Egereva, une Selkoup autochtone de Russie et coprésidente du Forum international des peuples autochtones sur le changement climatique, a été arrêtée le 17 décembre avec Leongardt, une ancienne stagiaire de l'ONU à Genève, quelques semaines seulement après le retour d'Egereva de la conférence climatique COP30. Les accusations ? Participation à un groupe terroriste, ce qui signifie apparemment avoir été impliquée dans le Forum Aborigène, un réseau informel de défense des droits autochtones que la Russie a fermé il y a deux ans. Les experts de l'ONU soupçonnent que les arrestations pourraient avoir plus à voir avec l'habitude agaçante d'Egereva d'assister aux réunions de l'ONU et de défendre les droits des autochtones.

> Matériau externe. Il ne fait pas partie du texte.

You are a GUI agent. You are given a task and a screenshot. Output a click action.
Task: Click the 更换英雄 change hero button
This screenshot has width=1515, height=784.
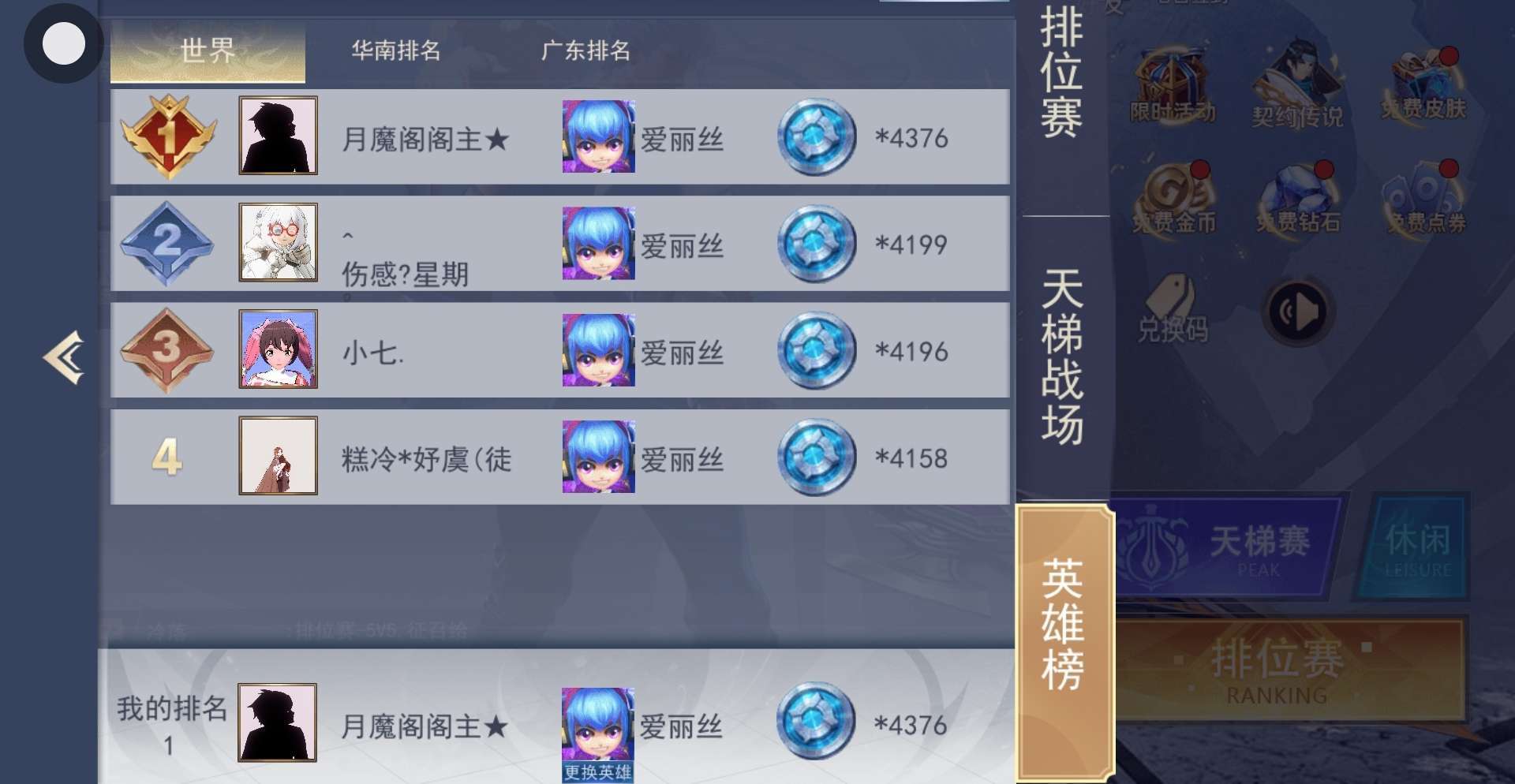coord(597,772)
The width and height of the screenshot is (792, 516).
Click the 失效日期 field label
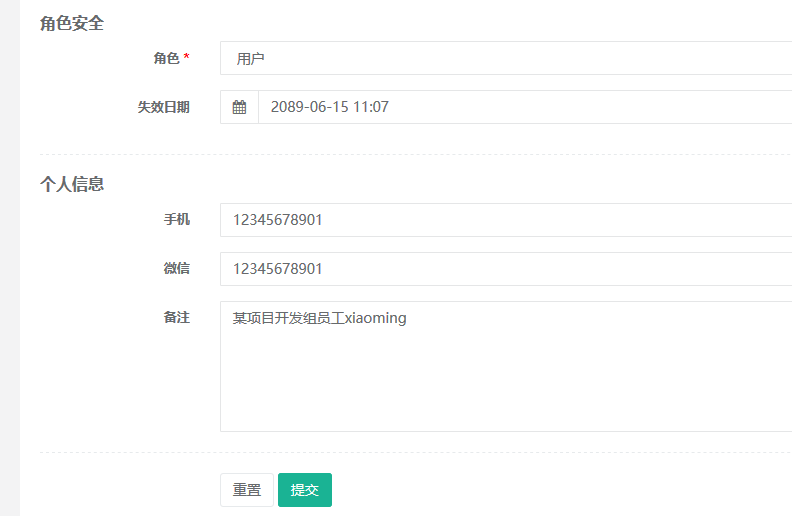(163, 107)
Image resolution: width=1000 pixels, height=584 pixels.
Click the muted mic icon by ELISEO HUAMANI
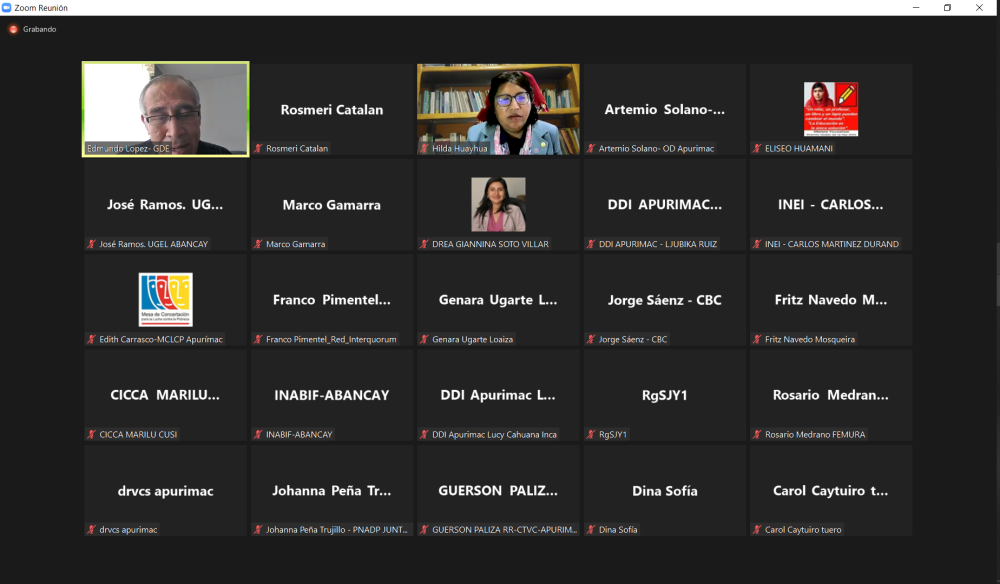757,149
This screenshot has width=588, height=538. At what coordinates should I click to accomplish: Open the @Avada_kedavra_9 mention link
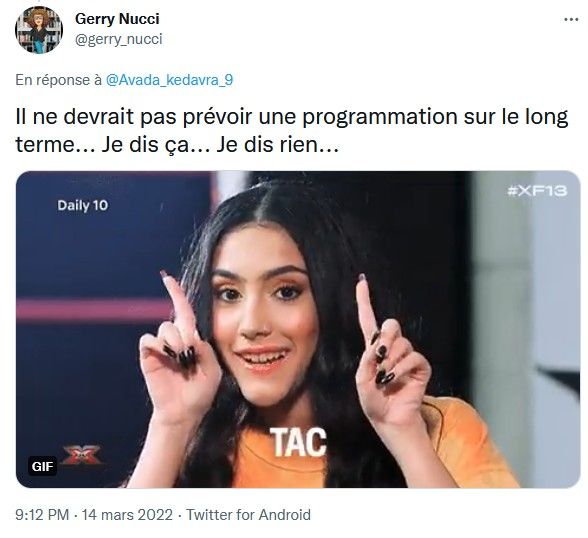(x=170, y=80)
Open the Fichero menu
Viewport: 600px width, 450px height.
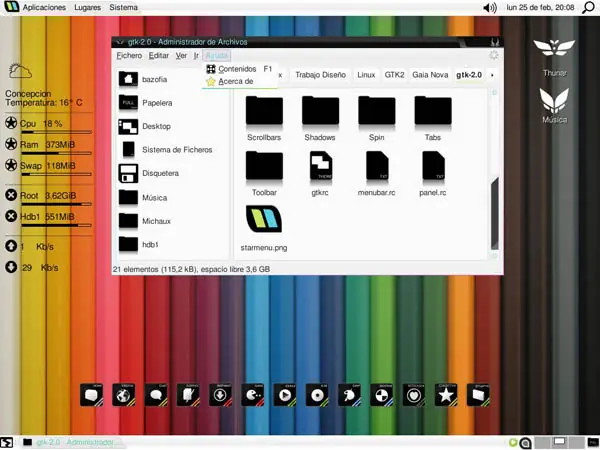129,55
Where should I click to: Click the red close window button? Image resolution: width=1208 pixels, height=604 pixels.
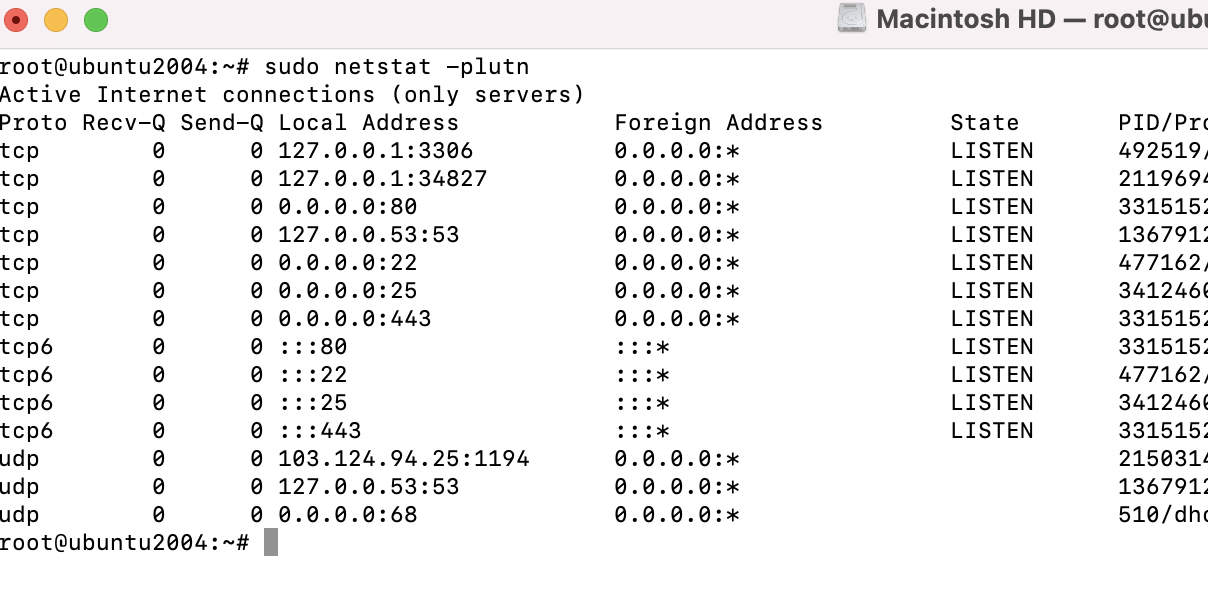click(x=15, y=19)
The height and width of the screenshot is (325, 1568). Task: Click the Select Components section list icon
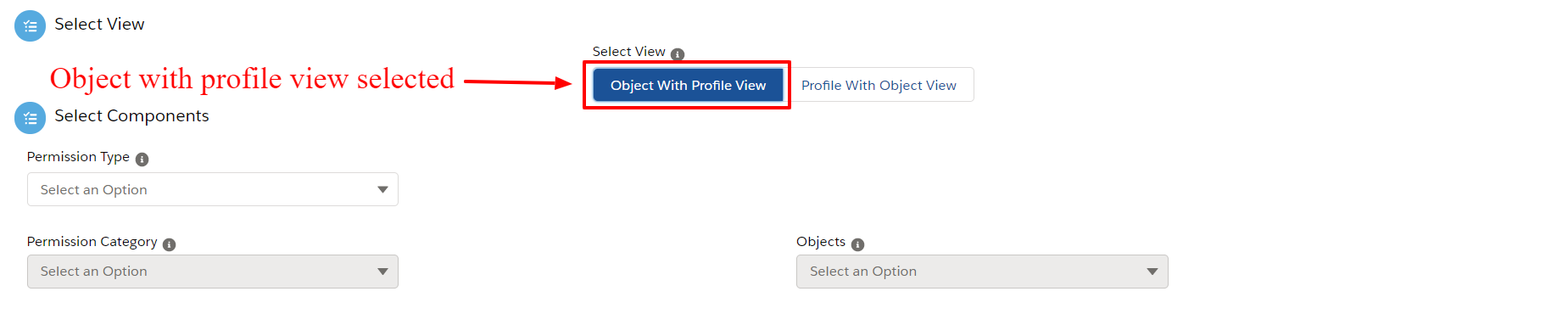(x=31, y=118)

La lettre, signée par les rapporteurs spéciaux de l'ONU pour l'environnement, les peuples autochtones et les droits de l'homme, exige la libération immédiate et l'abandon de toutes les accusations. Egereva et Leongardt risquent jusqu'à 20 ans de prison. Leur détention a suscité une condamnation internationale, avec plus de 100 organisations appelant à leur libération lors du Forum permanent des Nations Unies sur les questions autochtones en avril à New York.
Les collègues d'Egereva sont particulièrement inquiets car elle devait être en Allemagne cette semaine pour la Conférence de Bonn sur le changement climatique. Au lieu de cela, elle est dans une prison russe, privée d'appels téléphoniques et de visites réguliers avec son mari et ses enfants. Le Forum international des peuples autochtones sur le changement climatique a pris la mesure sans précédent de voter pour prolonger son mandat de coprésidente jusqu'à sa libération – un geste symbolique qui dit : « Nous préférons une coprésidente absente que de laisser la Russie choisir nos dirigeants. »
Kate Finn, citoyenne de la nation Osage et directrice exécutive du Tallgrass Institute, a résumé la situation : « Le travail qu'elles ont fait est complètement légitime, complètement dans les canaux diplomatiques normaux. Il est présenté par le gouvernement russe comme une activité terroriste, mais c'est une activité que les femmes autochtones font tous les jours pour le système des Nations Unies de nos jours. » Parce qu'apparemment, défendre la justice climatique est désormais un acte terroriste en Russie.